__Given text__:
******************************
The Monday Media Diet with Caitlin Thompson of Racquet Magazine
On magazines, tennis, and recovery
Caitlin Thompson (CT) co-founded one of our favorite indie mags, hipped to us by pal (and essential Twitter follow) Chris Black. Racquet is a beautifully designed magazine about tennis. The writing is great and we highly suggest you subscribe if you love the sport as we do. She was kind enough to share some recent reading and inspiration. Have a great week. -Colin (CJN)
Tell us about yourself.
I’m the co-founder of Racquet, a media company about the culture of tennis. We make a print quarterly, podcasts and strategy and creative work about making the sport more vibrant and accessible. Before we started the company in 2016, I worked at a bunch of different media companies—The Washington Post, TIME, WNYC, and public television as well as a Swedish podcast platform. I’m a recovering political journalist and I have a lot of very strong opinions about media that I try to channel into our company’s strategy, but I sometimes can’t help myself and spout off on Twitter, to nobody’s benefit.
Describe your media diet.
Sort of rapacious, I’m-not-ok level addicted to my phone and my wife works in an analog field and understands it zero percent. Twitter influences most of this—I’m always DMing people to get them to write for us and trying to find ideas and voices and material for Racquet. I would say I hate it, but I don’t and I probably won’t quit Twitter until Racquet is big enough that I can afford to hire an assistant who comes to find me on the tennis court if something needs my immediate attention.
******************************
__What to work on__:
A. According to the interview with Caitlin Thompson, in what year did she start Racquet?
B. Write the next part of the interview with Caitlin Thompson, picking up right after its final sentence.
The rows that come next have nothing to do with the interview.
******************************
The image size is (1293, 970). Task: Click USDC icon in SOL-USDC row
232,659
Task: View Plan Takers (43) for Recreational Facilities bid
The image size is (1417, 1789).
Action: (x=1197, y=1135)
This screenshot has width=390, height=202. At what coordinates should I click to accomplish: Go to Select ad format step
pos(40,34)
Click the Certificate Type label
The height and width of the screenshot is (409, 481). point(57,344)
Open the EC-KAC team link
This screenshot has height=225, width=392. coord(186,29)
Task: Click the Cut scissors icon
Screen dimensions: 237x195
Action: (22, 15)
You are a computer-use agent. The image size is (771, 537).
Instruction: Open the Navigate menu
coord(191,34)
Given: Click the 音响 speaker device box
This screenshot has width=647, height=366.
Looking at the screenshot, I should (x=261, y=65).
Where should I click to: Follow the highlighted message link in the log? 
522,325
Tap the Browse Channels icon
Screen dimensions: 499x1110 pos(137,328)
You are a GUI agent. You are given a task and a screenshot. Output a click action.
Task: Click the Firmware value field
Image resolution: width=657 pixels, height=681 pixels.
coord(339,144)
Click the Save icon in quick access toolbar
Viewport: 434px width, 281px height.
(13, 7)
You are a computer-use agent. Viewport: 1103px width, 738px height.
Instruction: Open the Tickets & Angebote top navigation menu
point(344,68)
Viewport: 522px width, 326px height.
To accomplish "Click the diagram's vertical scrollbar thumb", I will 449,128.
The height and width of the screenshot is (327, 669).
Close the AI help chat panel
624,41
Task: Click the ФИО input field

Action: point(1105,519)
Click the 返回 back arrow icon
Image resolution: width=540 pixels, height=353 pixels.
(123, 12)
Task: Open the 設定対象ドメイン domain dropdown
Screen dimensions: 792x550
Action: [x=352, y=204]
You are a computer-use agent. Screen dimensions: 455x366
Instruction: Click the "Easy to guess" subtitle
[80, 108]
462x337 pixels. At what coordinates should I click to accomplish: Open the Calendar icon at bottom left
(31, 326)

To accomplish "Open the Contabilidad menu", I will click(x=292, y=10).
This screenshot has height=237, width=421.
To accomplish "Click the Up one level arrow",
******************************
__Answers__:
A. She started the company in 2016.

B.
I fell in love with Esquire at 15 and decided to start a magazine before I even got to college (where I studied magazine journalism on a tennis scholarship), and that really made me study and seek out long-form feature reporting and voice-led essays and takes. Where you get that specific flavor keeps changing—right now it’s podcasts, The Cut, newsletters about things I understand like tennis and food and things I don’t, like fashion—but it’s definitely what I seek out and consume the most. I read the Sunday New York Times and New York and The New Yorker in print because reading about current events is too triggering in real-time on the internet (I think it’s PTSD from covering a few presidential campaigns in my prior life) and I like buying print things to both support print people but also because I like the sensory experience. Going into Casa or Mast or Shreeji when I’m in London is so nice because the people who work there also love magazines and will talk to you a ton about what’s happening and what’s new. It’s very town square if you make a magazine.
What’s the last great book you read?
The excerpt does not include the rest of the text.